------ PAGE TEXT ------

Understanding Solidity Part 3: Virtual Machine

Understanding Solidity Part 3: Virtual Machine


Part 1 and Part 2:

In the previous part we’ve written a Solidity grammar, or at least we’ve written enough to parse our example contract. Today we’ll go one step further and make it actually run by writing our own stack-based virtual machine. If you somehow missed the previous tutorial - you can download the source code from here. This part will involve a lot of Rust, but I’ll gradually introduce new Rust concepts for those who are new to the language so that anyone reading it can follow along. Rust Book

Stack

EVM is a stack based virtual machine. It means that all operations occur on the stack data structure. While queues are FIFO (first in first out), stacks are LIFO (last in first out). If you don’t know what a queue is, you’ve probably been in one.

In essence EVM stack is just an array of unsigned 256bit integers sometimes referred to as words. The stack is limited to 1024 words in total with 32 bytes each, so that’s a limit of 32 MB. Since Rust doesn’t natively support 256bit integers, we’ll use the ethnum crate. Let’s add it to our dependency:

[dependencies]
ethnum = "1.3.2"

Create a new module tinyvm.rs inside our src/ folder and import the U256 type as well as types from our grammar:

use ethnum::U256;
use crate::solidity::grammar::*;

And our newly created module to our main.rs:

pub mod solidity;
pub mod tinyvm; // <--- Add this
use crate::tinyvm::*; // <--- Add this

Now go back to our newly created tinyvm.rs module and declare a struct that will hold our stack:

pub struct Stack {
    stackarr: [U256; 1024],
    top: usize,
}

All we need now is to implement some of the most common stack operations, like push, pop and swap, as all stacks share those in common. EVM in particular has multiple push operations, 32 in fact, but since we’re dealing with booleans we won’t need the entire range of opcodes and just need push1 and push for now.

------

WRITTEN TASK A: Please reproduce the listing word for word, from its first line through the line that contains "Sfoglia is located at coordinates (410, 18).".

------ SUPPLIED DATA ------

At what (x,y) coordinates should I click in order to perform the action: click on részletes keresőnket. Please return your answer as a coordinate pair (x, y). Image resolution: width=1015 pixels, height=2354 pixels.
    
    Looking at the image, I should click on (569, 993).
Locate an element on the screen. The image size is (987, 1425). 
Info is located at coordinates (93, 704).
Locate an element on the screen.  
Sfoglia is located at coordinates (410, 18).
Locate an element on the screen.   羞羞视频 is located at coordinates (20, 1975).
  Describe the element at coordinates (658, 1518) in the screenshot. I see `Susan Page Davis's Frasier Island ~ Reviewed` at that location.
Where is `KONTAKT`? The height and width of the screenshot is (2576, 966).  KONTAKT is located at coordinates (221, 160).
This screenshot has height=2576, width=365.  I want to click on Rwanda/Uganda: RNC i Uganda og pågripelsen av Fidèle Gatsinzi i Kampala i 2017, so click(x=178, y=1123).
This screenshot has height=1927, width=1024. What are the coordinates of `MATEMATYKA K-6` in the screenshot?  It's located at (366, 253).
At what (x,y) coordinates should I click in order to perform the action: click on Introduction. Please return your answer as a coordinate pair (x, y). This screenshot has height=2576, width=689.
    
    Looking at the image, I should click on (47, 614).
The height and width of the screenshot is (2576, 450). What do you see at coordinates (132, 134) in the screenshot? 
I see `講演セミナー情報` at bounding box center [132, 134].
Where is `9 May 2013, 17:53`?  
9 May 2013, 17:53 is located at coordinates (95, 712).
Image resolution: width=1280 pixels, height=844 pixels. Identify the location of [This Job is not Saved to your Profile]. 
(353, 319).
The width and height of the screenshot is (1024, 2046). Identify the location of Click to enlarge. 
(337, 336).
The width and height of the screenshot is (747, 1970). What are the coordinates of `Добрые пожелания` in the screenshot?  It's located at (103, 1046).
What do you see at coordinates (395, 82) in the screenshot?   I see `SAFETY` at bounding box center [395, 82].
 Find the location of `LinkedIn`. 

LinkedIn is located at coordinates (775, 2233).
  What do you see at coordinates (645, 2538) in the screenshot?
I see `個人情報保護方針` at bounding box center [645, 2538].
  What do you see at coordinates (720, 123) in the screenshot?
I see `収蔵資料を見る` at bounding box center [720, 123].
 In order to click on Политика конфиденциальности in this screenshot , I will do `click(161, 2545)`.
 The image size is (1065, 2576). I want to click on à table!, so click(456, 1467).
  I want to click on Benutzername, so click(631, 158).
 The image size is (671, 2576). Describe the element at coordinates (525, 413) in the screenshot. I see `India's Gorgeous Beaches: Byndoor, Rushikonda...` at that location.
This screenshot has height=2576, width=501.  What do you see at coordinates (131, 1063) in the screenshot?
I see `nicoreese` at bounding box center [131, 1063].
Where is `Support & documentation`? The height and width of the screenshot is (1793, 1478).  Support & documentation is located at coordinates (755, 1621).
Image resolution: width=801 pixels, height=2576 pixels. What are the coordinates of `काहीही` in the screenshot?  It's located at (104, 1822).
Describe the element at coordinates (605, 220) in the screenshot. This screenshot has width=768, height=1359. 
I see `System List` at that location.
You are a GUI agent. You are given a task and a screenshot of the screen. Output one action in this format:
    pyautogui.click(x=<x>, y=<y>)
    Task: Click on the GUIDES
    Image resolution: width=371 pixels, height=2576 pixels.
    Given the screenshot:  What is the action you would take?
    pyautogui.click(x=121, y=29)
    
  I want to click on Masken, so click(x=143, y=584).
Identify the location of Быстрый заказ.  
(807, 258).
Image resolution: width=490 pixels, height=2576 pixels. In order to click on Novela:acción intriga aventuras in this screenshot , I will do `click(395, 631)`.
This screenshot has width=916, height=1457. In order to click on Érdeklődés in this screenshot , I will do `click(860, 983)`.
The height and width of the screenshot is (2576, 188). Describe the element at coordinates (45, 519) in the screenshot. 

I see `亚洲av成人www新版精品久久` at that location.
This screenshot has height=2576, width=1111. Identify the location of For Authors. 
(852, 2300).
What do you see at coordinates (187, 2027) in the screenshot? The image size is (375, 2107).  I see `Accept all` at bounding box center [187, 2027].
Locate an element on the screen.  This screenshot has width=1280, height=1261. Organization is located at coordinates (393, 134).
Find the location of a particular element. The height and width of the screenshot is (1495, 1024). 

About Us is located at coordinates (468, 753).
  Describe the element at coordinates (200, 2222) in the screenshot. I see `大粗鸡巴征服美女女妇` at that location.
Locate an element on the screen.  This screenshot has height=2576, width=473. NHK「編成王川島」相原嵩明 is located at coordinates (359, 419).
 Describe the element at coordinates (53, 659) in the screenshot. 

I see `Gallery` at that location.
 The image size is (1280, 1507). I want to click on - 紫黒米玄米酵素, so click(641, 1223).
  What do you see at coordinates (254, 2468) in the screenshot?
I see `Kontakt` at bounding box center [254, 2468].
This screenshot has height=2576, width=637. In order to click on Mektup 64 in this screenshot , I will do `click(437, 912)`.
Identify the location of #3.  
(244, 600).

------

WRITTEN TASK B: Write out the entire Solidity virtual machine tutorial word for word.

ANSWER A:
At what (x,y) coordinates should I click in order to perform the action: click on részletes keresőnket. Please return your answer as a coordinate pair (x, y). Image resolution: width=1015 pixels, height=2354 pixels.
    
    Looking at the image, I should click on (569, 993).
Locate an element on the screen. The image size is (987, 1425). 
Info is located at coordinates (93, 704).
Locate an element on the screen.  
Sfoglia is located at coordinates (410, 18).

ANSWER B:
Understanding Solidity Part 3: Virtual Machine

Understanding Solidity Part 3: Virtual Machine


Part 1 and Part 2:

In the previous part we’ve written a Solidity grammar, or at least we’ve written enough to parse our example contract. Today we’ll go one step further and make it actually run by writing our own stack-based virtual machine. If you somehow missed the previous tutorial - you can download the source code from here. This part will involve a lot of Rust, but I’ll gradually introduce new Rust concepts for those who are new to the language so that anyone reading it can follow along. Rust Book

Stack

EVM is a stack based virtual machine. It means that all operations occur on the stack data structure. While queues are FIFO (first in first out), stacks are LIFO (last in first out). If you don’t know what a queue is, you’ve probably been in one.

In essence EVM stack is just an array of unsigned 256bit integers sometimes referred to as words. The stack is limited to 1024 words in total with 32 bytes each, so that’s a limit of 32 MB. Since Rust doesn’t natively support 256bit integers, we’ll use the ethnum crate. Let’s add it to our dependency:

[dependencies]
ethnum = "1.3.2"

Create a new module tinyvm.rs inside our src/ folder and import the U256 type as well as types from our grammar:

use ethnum::U256;
use crate::solidity::grammar::*;

And our newly created module to our main.rs:

pub mod solidity;
pub mod tinyvm; // <--- Add this
use crate::tinyvm::*; // <--- Add this

Now go back to our newly created tinyvm.rs module and declare a struct that will hold our stack:

pub struct Stack {
    stackarr: [U256; 1024],
    top: usize,
}

All we need now is to implement some of the most common stack operations, like push, pop and swap, as all stacks share those in common. EVM in particular has multiple push operations, 32 in fact, but since we’re dealing with booleans we won’t need the entire range of opcodes and just need push1 and push for now.